── Excerpted records
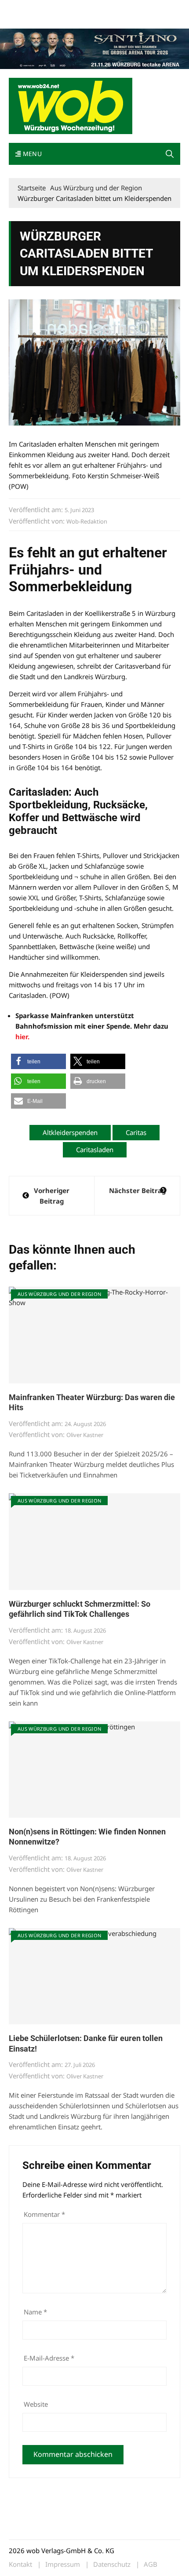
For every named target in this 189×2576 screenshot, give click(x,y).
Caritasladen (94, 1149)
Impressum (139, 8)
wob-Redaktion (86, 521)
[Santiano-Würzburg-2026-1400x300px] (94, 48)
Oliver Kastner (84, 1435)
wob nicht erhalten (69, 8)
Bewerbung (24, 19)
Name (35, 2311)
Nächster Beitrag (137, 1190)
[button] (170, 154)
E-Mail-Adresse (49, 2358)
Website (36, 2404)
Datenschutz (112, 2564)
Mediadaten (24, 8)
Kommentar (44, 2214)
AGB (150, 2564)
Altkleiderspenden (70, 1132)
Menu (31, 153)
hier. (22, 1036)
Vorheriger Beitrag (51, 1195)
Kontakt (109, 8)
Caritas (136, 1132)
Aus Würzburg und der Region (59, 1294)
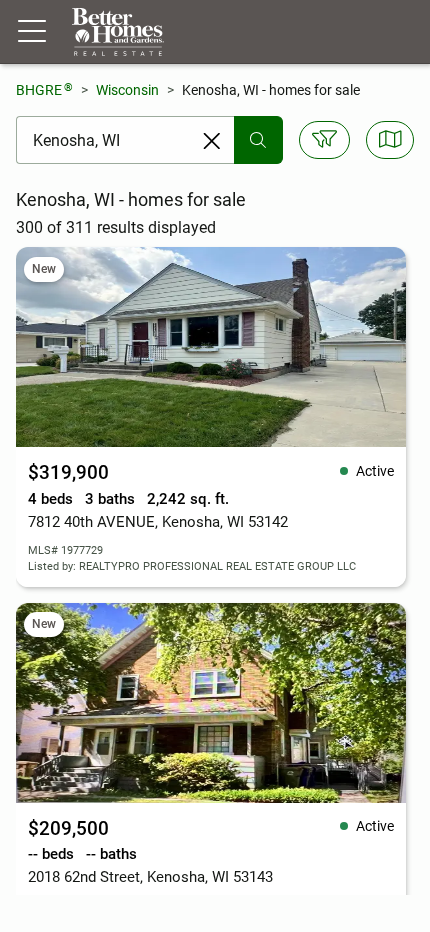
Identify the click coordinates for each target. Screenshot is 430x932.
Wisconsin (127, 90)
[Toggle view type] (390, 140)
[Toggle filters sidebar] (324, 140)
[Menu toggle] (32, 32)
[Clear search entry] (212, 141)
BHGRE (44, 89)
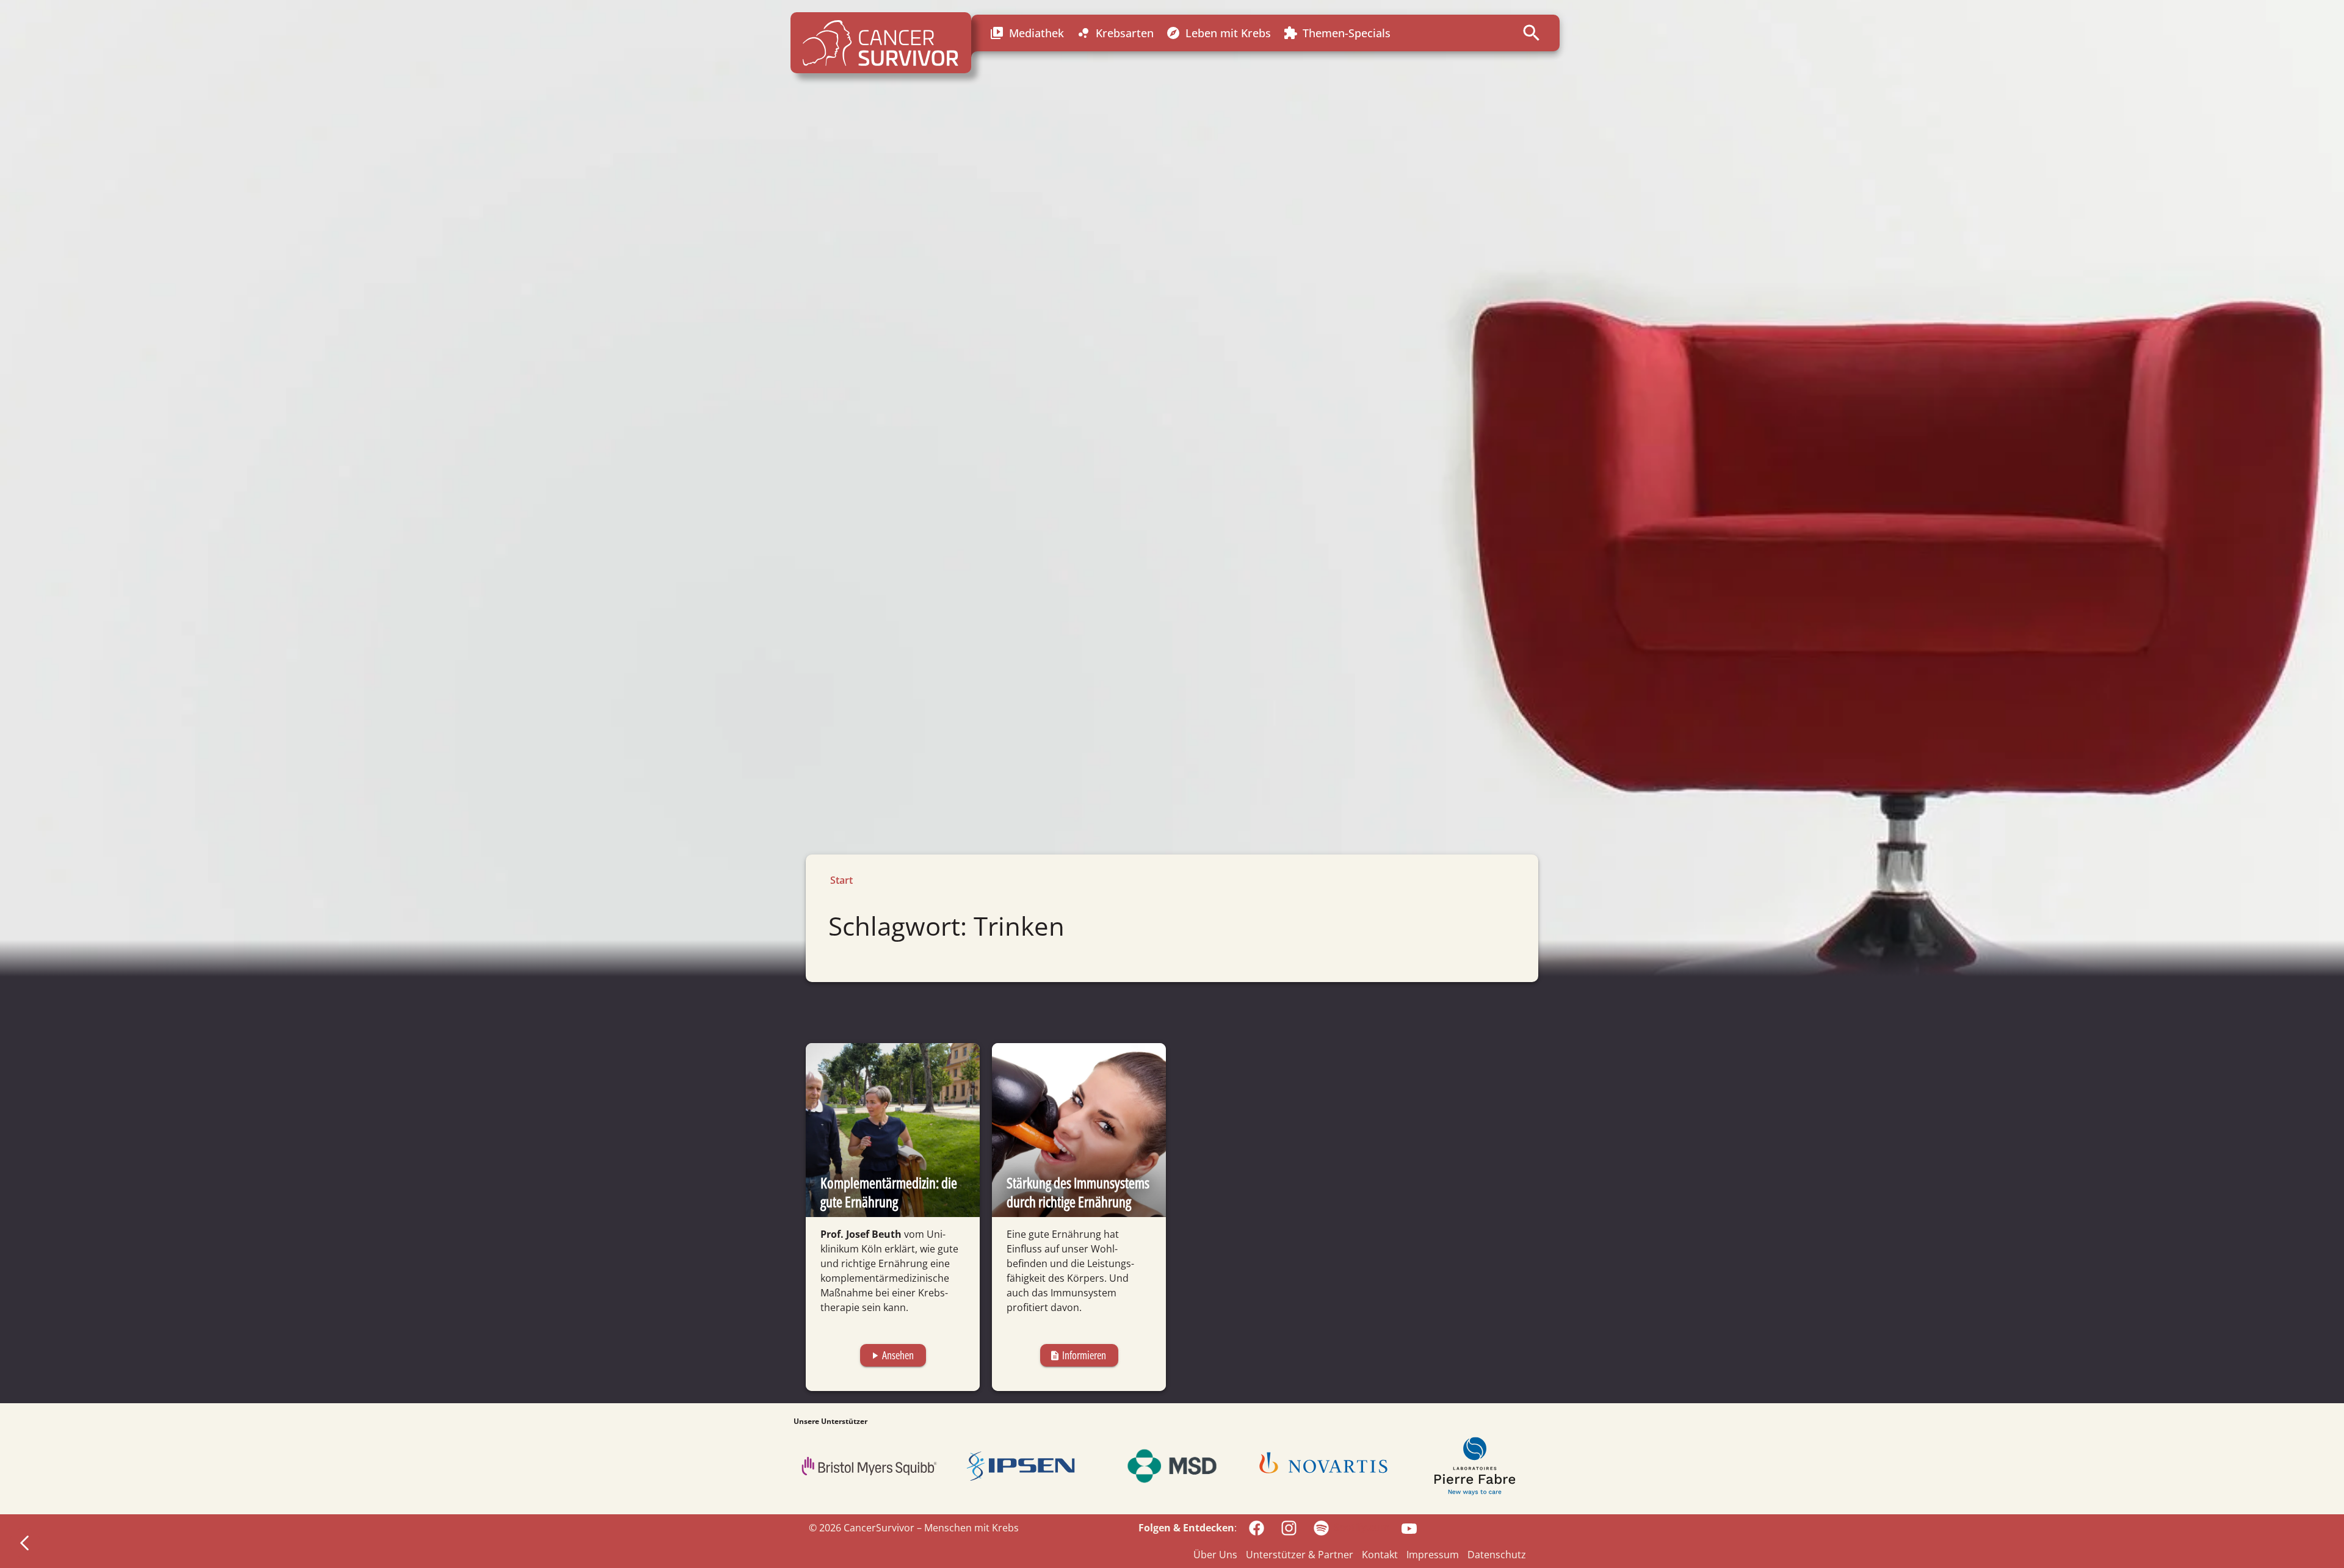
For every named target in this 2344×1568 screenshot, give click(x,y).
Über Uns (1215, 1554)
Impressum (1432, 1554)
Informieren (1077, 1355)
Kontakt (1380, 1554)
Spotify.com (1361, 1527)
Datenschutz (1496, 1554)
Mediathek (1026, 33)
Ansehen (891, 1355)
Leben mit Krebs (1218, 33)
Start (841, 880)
────
── Excerpted records
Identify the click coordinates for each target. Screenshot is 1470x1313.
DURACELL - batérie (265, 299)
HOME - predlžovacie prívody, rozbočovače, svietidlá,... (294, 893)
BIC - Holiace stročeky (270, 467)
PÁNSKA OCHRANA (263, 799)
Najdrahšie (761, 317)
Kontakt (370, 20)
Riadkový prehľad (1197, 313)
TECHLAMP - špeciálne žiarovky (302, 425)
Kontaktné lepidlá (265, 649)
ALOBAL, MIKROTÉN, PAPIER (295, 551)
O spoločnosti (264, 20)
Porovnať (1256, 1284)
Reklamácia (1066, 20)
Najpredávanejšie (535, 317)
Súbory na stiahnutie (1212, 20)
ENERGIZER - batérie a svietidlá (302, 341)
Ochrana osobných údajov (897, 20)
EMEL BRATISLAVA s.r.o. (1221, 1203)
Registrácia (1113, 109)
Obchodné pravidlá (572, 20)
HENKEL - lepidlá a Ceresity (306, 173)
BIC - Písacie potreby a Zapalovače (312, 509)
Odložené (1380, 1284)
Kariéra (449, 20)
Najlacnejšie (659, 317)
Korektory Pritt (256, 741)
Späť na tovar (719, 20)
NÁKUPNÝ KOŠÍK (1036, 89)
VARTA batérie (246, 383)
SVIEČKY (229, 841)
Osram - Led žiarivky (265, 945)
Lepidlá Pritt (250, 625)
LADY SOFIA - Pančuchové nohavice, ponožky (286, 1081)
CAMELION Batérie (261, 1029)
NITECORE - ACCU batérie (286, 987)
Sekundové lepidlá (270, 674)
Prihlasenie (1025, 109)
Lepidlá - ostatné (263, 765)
────
What is needed: Your reply should consist solely of the lines above from the line containing "Wisconsin (127, 90)" up to and including the line containing "Start (841, 880)", reproduced exactly, minus the pictures.

Solved exercise:
Wisconsin (127, 90)
[Toggle view type] (390, 140)
[Toggle filters sidebar] (324, 140)
[Menu toggle] (32, 32)
[Clear search entry] (212, 141)
BHGRE (44, 89)
For every named target in this 2344×1568 screenshot, give click(x,y).
Über Uns (1215, 1554)
Impressum (1432, 1554)
Informieren (1077, 1355)
Kontakt (1380, 1554)
Spotify.com (1361, 1527)
Datenschutz (1496, 1554)
Mediathek (1026, 33)
Ansehen (891, 1355)
Leben mit Krebs (1218, 33)
Start (841, 880)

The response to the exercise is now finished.